Уж на что далека всегда была Ангелина от забот страны, в которой жила, но и ее жизнь переменила война. Уж, наверное, месяц она постоянно щипала корпию[12]. Теперь этим занимались все дамы и девицы. И ежели прежде превосходство одной барышни пред другой было повито аршинами кружев, украшавших ее наряд, то нынче оно возвышалось на охапках корпии: кто больше? Сие нудное и нелегкое занятие порою становилось нестерпимо.
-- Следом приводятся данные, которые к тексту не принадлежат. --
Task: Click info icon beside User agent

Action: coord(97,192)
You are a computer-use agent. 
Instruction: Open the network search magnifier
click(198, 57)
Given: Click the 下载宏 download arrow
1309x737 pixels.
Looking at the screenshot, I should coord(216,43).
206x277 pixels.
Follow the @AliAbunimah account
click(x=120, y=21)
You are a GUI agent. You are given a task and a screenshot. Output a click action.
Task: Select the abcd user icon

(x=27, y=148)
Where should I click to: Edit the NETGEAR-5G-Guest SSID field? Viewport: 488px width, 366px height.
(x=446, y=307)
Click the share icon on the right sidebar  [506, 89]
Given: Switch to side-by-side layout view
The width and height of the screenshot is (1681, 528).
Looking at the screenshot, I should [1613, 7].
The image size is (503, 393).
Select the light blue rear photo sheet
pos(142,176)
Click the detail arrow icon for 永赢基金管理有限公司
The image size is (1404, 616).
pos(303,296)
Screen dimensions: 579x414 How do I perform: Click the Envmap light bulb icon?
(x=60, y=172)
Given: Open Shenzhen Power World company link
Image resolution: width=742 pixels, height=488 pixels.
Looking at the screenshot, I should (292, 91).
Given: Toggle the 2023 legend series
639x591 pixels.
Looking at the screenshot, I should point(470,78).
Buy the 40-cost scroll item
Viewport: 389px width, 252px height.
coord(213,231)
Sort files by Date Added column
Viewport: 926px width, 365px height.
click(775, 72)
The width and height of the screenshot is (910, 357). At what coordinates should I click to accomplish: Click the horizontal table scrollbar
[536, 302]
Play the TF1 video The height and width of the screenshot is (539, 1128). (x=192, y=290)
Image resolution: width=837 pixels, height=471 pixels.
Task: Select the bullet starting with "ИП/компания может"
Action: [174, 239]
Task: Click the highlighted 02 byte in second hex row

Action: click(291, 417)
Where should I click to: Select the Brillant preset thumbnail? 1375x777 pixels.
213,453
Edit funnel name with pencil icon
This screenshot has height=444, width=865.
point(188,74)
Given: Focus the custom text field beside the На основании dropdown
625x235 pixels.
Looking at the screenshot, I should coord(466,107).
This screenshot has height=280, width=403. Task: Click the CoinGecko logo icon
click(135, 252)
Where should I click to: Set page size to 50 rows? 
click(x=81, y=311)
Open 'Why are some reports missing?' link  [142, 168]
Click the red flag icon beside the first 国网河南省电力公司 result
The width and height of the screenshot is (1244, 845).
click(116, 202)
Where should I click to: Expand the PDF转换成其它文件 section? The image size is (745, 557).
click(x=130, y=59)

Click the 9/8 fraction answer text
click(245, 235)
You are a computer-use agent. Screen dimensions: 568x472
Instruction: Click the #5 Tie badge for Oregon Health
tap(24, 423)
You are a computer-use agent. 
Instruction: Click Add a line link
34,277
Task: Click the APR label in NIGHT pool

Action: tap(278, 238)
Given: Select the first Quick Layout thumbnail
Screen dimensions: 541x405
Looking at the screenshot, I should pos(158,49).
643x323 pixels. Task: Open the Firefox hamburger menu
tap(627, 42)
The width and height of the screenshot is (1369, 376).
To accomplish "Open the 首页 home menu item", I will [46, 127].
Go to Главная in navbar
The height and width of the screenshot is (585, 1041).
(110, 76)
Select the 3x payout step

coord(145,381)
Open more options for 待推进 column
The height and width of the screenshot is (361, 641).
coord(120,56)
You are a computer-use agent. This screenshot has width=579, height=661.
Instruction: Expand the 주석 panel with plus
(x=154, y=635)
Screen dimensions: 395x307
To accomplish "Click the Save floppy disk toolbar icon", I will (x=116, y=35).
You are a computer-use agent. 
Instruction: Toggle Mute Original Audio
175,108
Хотелось бросить все и убежать в тот единственный дом, где она была любимой и желанной гостьей, увидеть милых ее душе мадам Жизель и Фабьена, однако вовсе не суровая бабушкина приглядка заставляла Ангелину вновь и вновь трудить свои пальцы, а смутная, потаенная надежда: а вдруг именно эта щепоть корпии остановит кровь, льющуюся из ужасной раны на груди сероглазого гусара... как бишь его? Никиты Аргамакова, кажется?..
Впрочем, Ангелина лукавила даже перед собою. Ей вовсе не было надобности напрягать память, чтобы вспомнить это имя: до двадцати почти лет дожила она с нетронутым сердцем. И кто знает, не случись той роковой встречи на волжском берегу, Ангелина могла бы полюбить пригожего француза лишь в благодарность за то, что он так увлечен ею. Однако теперь она видела, что Фабьен – милейший человек, но бесхарактерный, даeт вертеть собою кому угодно, пляшет под любую дудку. Однако в душе у Ангелины (как и у всех женщин их рода!) жила тайная мечта о сильном, властном муже, который способен укротить женское своенравие. Она уже узнала такого мужчину и, вольно или невольно, примеряла всякого встречного на его манер. Ангелина безотчетно искала во всех мужчинах черты Никиты Аргамакова, и ежели обратиться к возвышенным сравнениям, то слова Княжнина «воспоминанием живет душа моя» были ей весьма близки.